Copy the article below on the vinyl release of Dave Chappelle's "8:46" word for word, in full.

(Beginning of Text passage)

It’s been almost a year since Dave Chappelle released “8:46” online in the wake of the murder of George Floyd. Chappelle’s surprise stand-up set was filmed on June 6 of last year, amid the protests and demonstrations against police brutality and systemic racism that had spread throughout the country over the prior week, and during the first few months of a pandemic that is still not entirely over. The half-hour video was posted to Chappelle’s Instagram page and Netflix’s YouTube page on June 12, and despite his own hesitance at sharing it due to how hastily it was put together, it instantly became one of the comedian’s most important works. It’s an angry, solemn, but hilarious rumination on Floyd’s death and the larger societal problems that it’s indicative of, and feels raw and unguarded in a way rarely seen from Chappelle’s stand-up. It was also released as a benefit for the Equal Justice Initiative, a more-than-worthy cause.
Everything Chappelle said a year ago is still valid today, so it makes sense that the comedian would finally do an official commercial release of “8:46.” Today it was announced that Jack White’s record label Third Man Records will be releasing a limited-edition vinyl record of “8:46.” The run will be limited to 846 copies, in red, black and green, and are available as of today at Third Man’s stores in Nashville and Detroit; it was also available through the label’s site, but it’s already sold out. If you missed the limited edition, you can still preorder the standard pressing, which will be out on October 29, 2021.

(End of Text passage)
(Beginning of Data section)

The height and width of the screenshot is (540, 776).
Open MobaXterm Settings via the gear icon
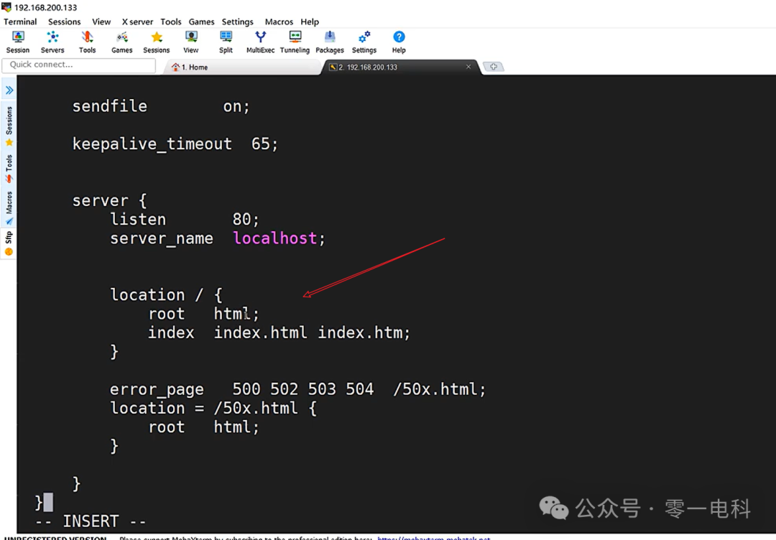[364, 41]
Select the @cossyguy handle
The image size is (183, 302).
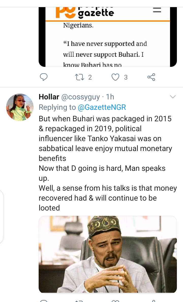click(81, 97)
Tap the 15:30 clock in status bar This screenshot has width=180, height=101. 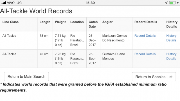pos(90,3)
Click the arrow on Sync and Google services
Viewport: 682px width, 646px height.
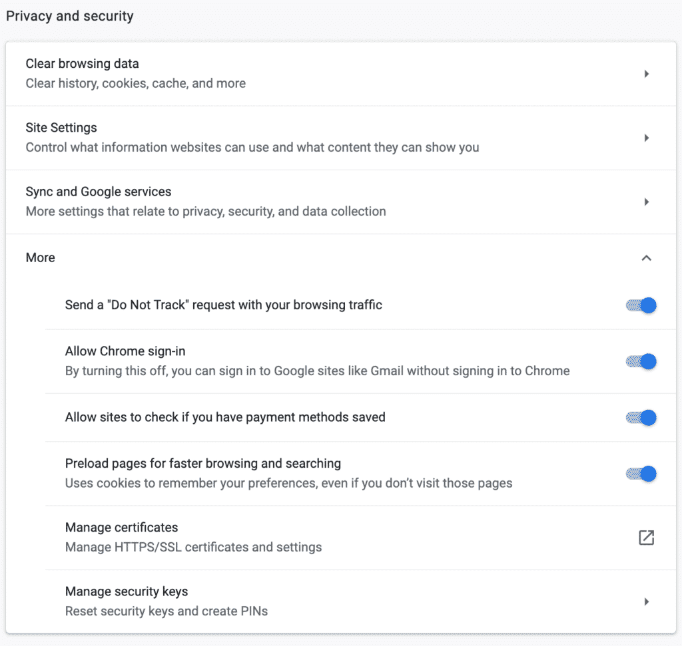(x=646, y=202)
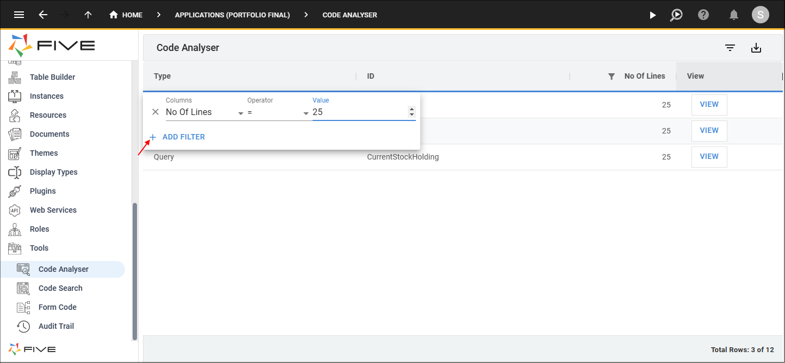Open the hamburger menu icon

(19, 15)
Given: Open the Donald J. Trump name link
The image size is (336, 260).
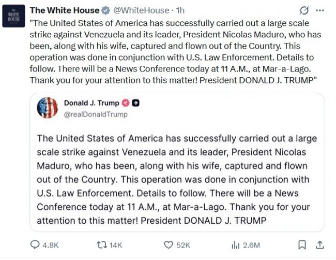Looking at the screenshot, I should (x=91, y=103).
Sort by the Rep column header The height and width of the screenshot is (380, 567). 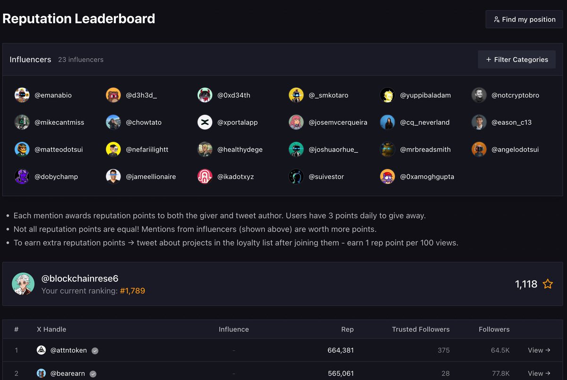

(End of Data section)

| Solution to this task |
It’s been almost a year since Dave Chappelle released “8:46” online in the wake of the murder of George Floyd. Chappelle’s surprise stand-up set was filmed on June 6 of last year, amid the protests and demonstrations against police brutality and systemic racism that had spread throughout the country over the prior week, and during the first few months of a pandemic that is still not entirely over. The half-hour video was posted to Chappelle’s Instagram page and Netflix’s YouTube page on June 12, and despite his own hesitance at sharing it due to how hastily it was put together, it instantly became one of the comedian’s most important works. It’s an angry, solemn, but hilarious rumination on Floyd’s death and the larger societal problems that it’s indicative of, and feels raw and unguarded in a way rarely seen from Chappelle’s stand-up. It was also released as a benefit for the Equal Justice Initiative, a more-than-worthy cause.
Everything Chappelle said a year ago is still valid today, so it makes sense that the comedian would finally do an official commercial release of “8:46.” Today it was announced that Jack White’s record label Third Man Records will be releasing a limited-edition vinyl record of “8:46.” The run will be limited to 846 copies, in red, black and green, and are available as of today at Third Man’s stores in Nashville and Detroit; it was also available through the label’s site, but it’s already sold out. If you missed the limited edition, you can still preorder the standard pressing, which will be out on October 29, 2021.